[Records of locating words and elements]
***

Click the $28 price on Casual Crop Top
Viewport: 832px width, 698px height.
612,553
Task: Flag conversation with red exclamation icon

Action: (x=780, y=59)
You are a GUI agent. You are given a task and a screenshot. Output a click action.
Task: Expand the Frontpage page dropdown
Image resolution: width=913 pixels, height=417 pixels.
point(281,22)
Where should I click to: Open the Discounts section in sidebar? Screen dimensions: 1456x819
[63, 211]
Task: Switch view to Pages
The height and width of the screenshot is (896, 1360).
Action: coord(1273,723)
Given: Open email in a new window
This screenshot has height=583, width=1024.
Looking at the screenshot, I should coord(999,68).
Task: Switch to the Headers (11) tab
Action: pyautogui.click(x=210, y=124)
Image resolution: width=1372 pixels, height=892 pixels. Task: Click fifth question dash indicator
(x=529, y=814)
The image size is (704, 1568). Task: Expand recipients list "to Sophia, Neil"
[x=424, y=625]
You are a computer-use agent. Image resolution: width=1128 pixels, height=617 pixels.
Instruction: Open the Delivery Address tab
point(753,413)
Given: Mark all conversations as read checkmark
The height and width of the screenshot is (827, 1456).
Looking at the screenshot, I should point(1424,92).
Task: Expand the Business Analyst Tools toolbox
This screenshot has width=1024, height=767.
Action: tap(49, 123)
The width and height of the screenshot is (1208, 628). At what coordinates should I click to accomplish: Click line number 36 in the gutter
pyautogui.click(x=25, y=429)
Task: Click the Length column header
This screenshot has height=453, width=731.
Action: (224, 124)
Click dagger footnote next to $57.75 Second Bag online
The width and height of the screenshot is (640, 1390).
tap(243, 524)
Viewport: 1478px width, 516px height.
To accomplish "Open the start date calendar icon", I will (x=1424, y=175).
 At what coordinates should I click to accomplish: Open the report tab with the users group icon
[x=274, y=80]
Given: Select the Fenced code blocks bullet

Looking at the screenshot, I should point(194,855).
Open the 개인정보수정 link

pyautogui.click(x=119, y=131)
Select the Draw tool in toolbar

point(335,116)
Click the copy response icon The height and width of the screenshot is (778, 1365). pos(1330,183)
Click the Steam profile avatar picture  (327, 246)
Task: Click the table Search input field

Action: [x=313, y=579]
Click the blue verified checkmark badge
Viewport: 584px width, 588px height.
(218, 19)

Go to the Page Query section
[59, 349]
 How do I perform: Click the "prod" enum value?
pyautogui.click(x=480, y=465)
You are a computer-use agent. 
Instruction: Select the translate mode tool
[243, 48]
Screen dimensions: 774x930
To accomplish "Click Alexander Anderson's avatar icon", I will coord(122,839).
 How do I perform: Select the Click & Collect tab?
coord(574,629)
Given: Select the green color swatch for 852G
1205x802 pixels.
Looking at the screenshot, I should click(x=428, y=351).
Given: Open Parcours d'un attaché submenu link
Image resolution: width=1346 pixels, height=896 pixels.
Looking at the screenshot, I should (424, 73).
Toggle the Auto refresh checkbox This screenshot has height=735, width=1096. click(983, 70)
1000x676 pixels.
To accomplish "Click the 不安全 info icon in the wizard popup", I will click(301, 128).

***

PROBLEM REQUIREMENTS: List each line of the records that contains the string "This".

THE COMPLETED TASK:
This screenshot has height=583, width=1024.
This screenshot has width=1024, height=767.
This screenshot has height=453, width=731.
Toggle the Auto refresh checkbox This screenshot has height=735, width=1096. click(983, 70)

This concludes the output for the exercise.